═════ EXCERPTED RECORDS ═════
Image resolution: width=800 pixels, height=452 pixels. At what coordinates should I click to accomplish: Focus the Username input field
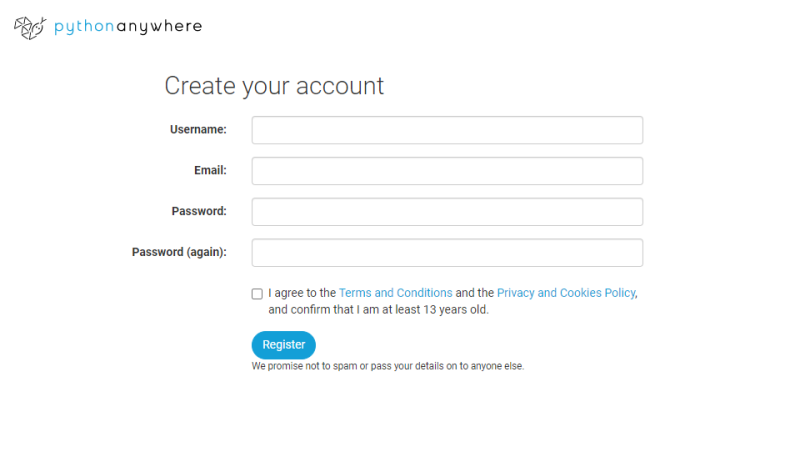(x=446, y=130)
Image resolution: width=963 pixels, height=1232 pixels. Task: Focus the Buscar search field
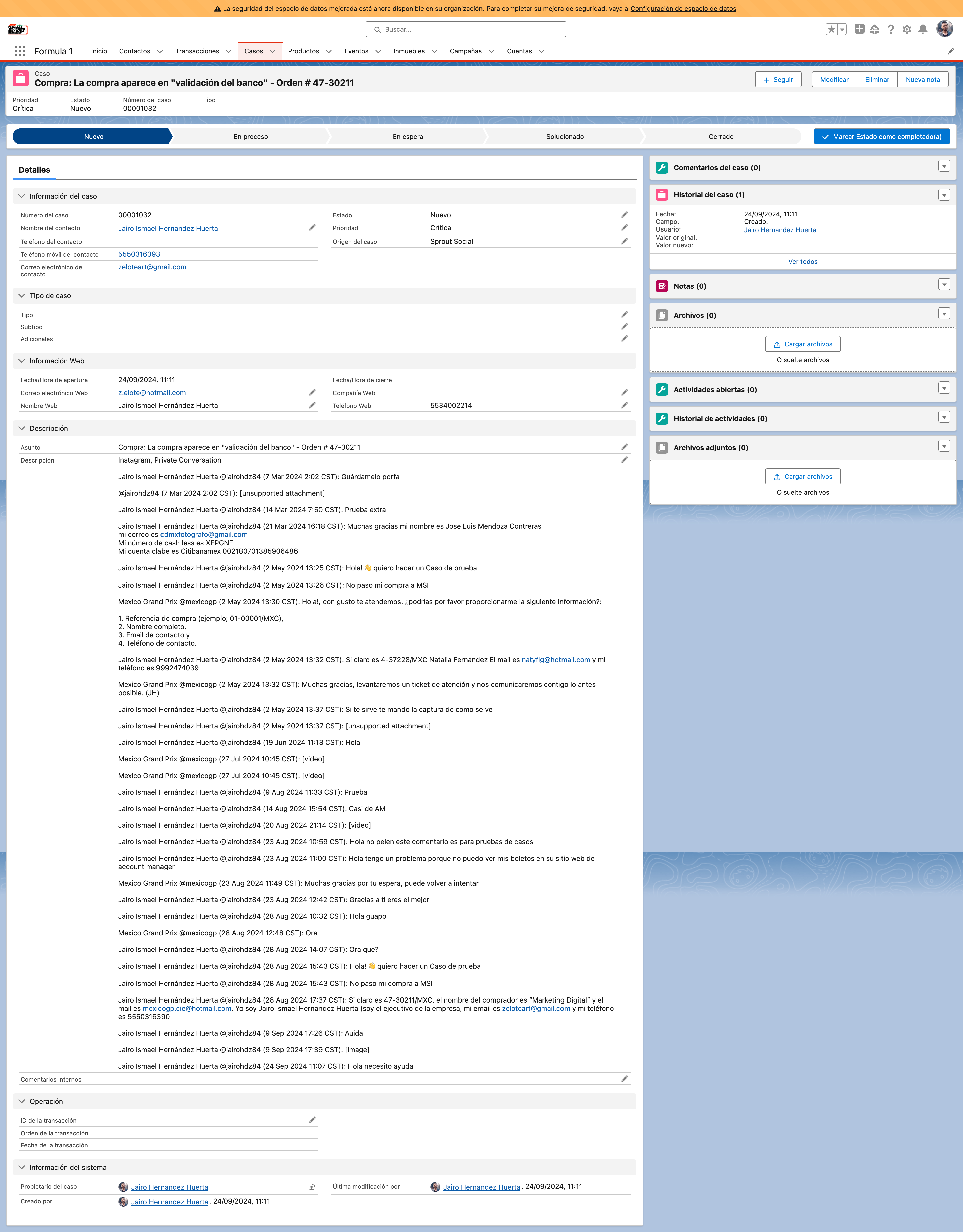tap(466, 29)
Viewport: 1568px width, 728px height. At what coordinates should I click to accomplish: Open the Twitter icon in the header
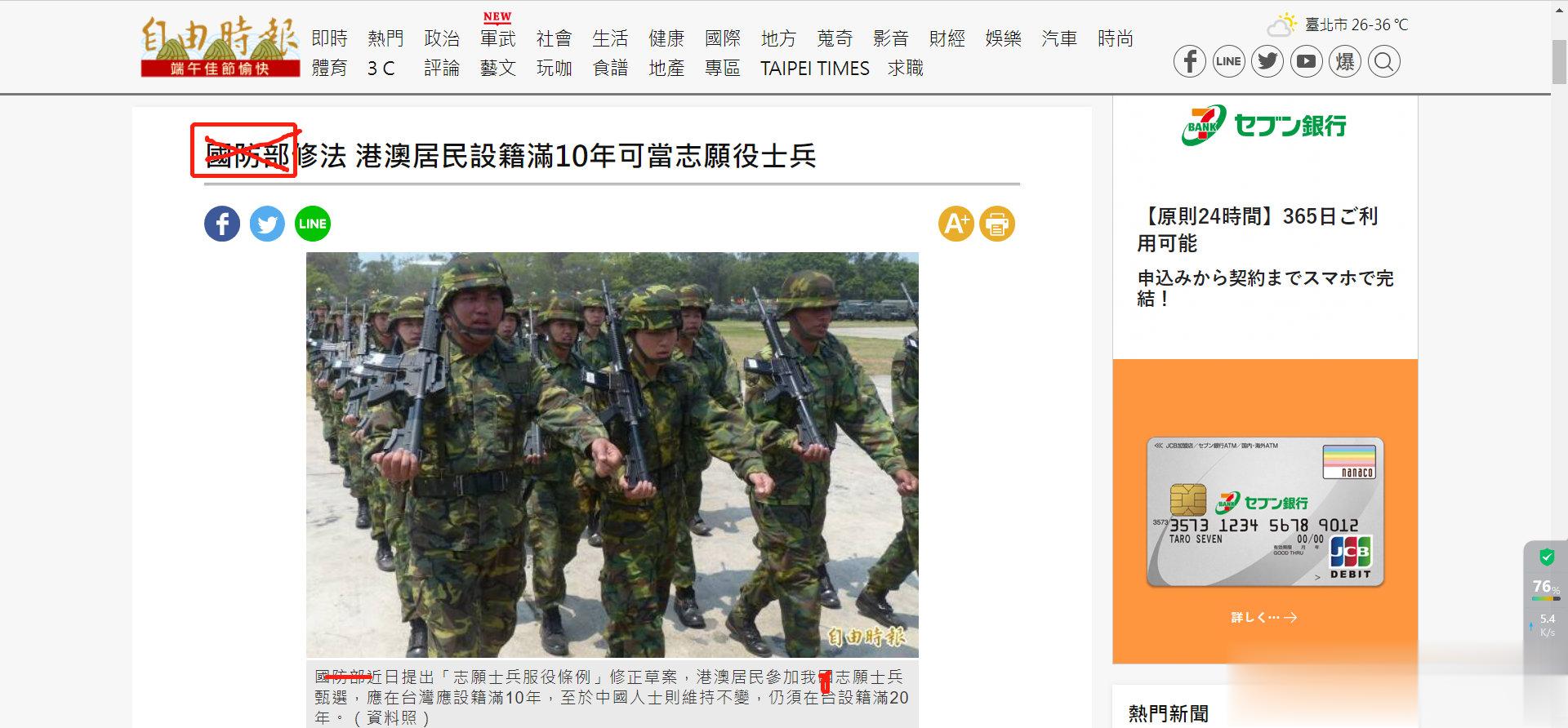[x=1267, y=61]
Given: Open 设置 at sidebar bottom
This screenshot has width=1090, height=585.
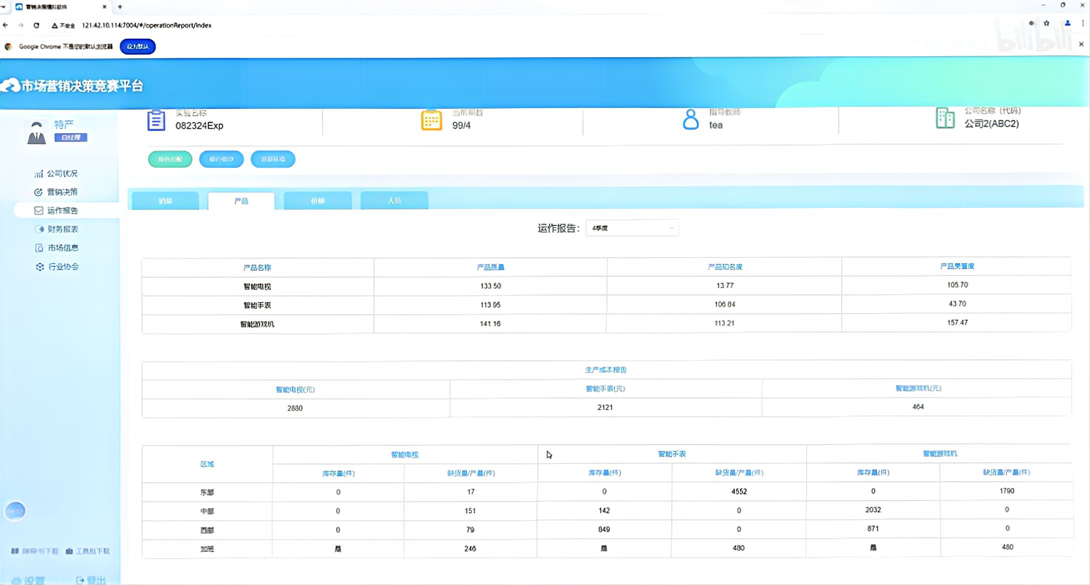Looking at the screenshot, I should [x=30, y=580].
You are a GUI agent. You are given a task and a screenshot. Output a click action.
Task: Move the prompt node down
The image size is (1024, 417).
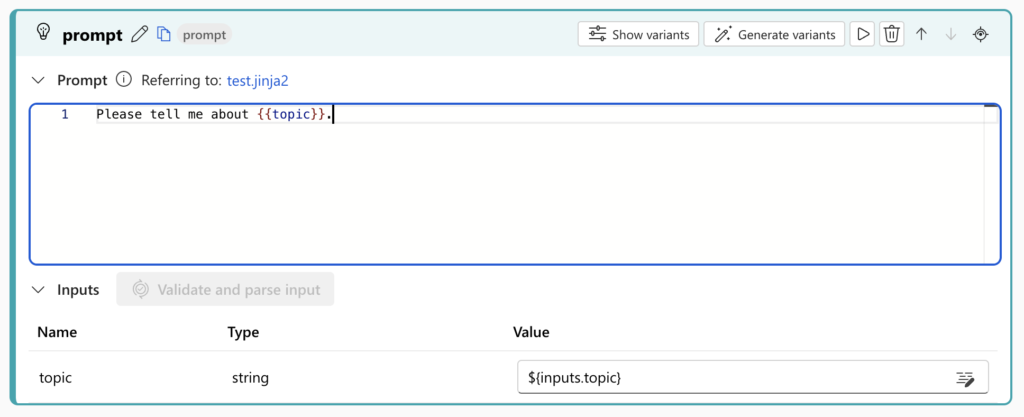coord(951,34)
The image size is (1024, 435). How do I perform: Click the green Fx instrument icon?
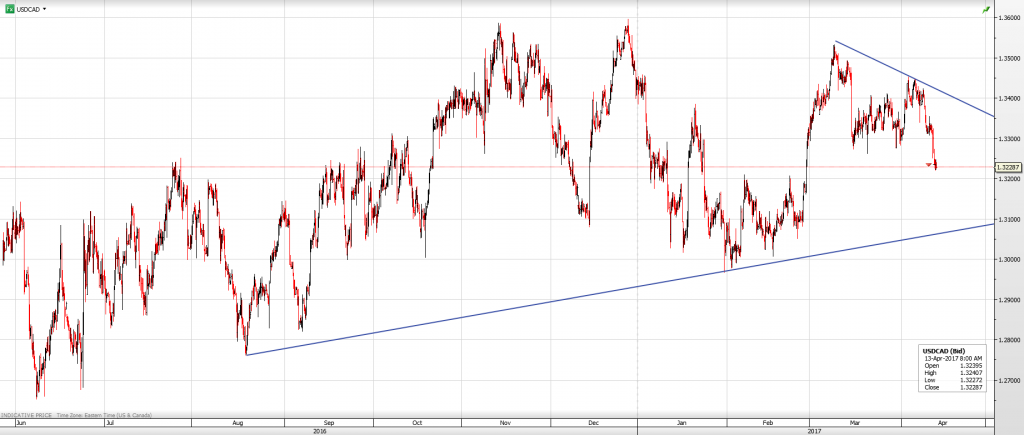(9, 8)
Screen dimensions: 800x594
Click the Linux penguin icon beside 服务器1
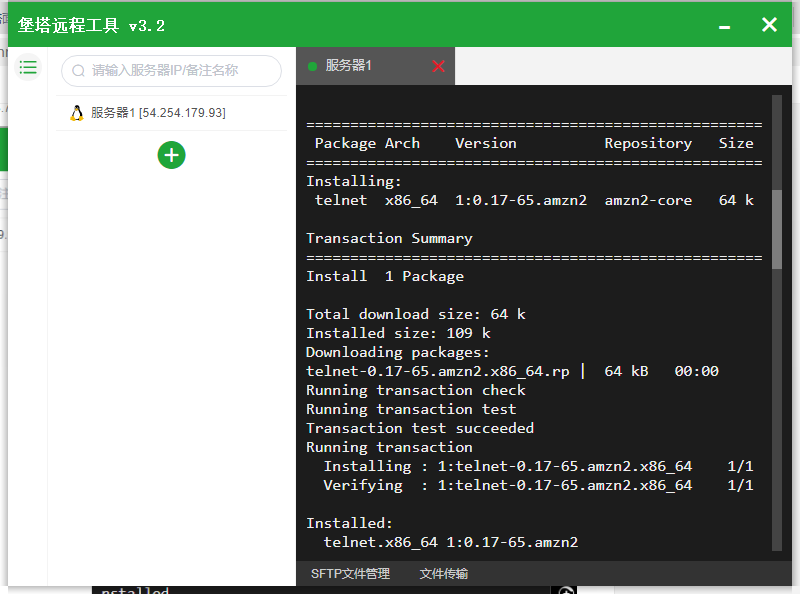click(77, 113)
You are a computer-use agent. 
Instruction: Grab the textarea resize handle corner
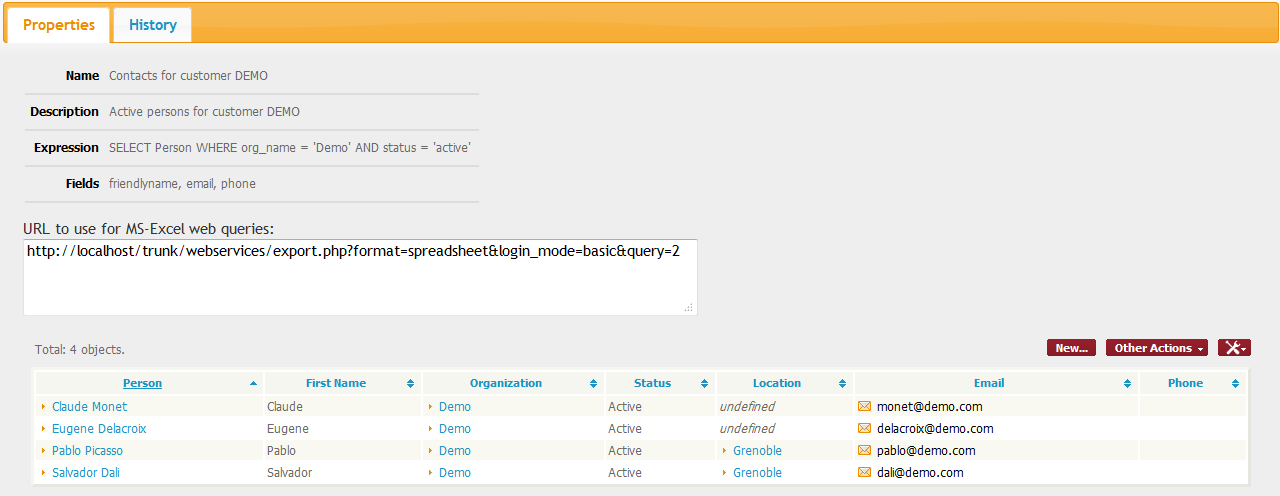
═════
● EXERCISE GOAL: Turn every line of the entries above into a JSON list of strings, one string per line, skipping blank lines. Leave the pictures out.

● RESULT BELOW:
[
  "Image resolution: width=800 pixels, height=452 pixels. At what coordinates should I click to accomplish: Focus the Username input field",
  "(x=446, y=130)",
  "Image resolution: width=963 pixels, height=1232 pixels. Task: Focus the Buscar search field",
  "tap(466, 29)",
  "Viewport: 1568px width, 728px height. At what coordinates should I click to accomplish: Open the Twitter icon in the header",
  "[x=1267, y=61]",
  "Given: Open 设置 at sidebar bottom",
  "This screenshot has width=1090, height=585.",
  "Looking at the screenshot, I should [x=30, y=580].",
  "You are a GUI agent. You are given a task and a screenshot. Output a click action.",
  "Task: Move the prompt node down",
  "The image size is (1024, 417).",
  "coord(951,34)",
  "The image size is (1024, 435). How do I perform: Click the green Fx instrument icon?",
  "(9, 8)",
  "Screen dimensions: 800x594",
  "Click the Linux penguin icon beside 服务器1",
  "click(77, 113)",
  "You are a computer-use agent. ",
  "Instruction: Grab the textarea resize handle corner"
]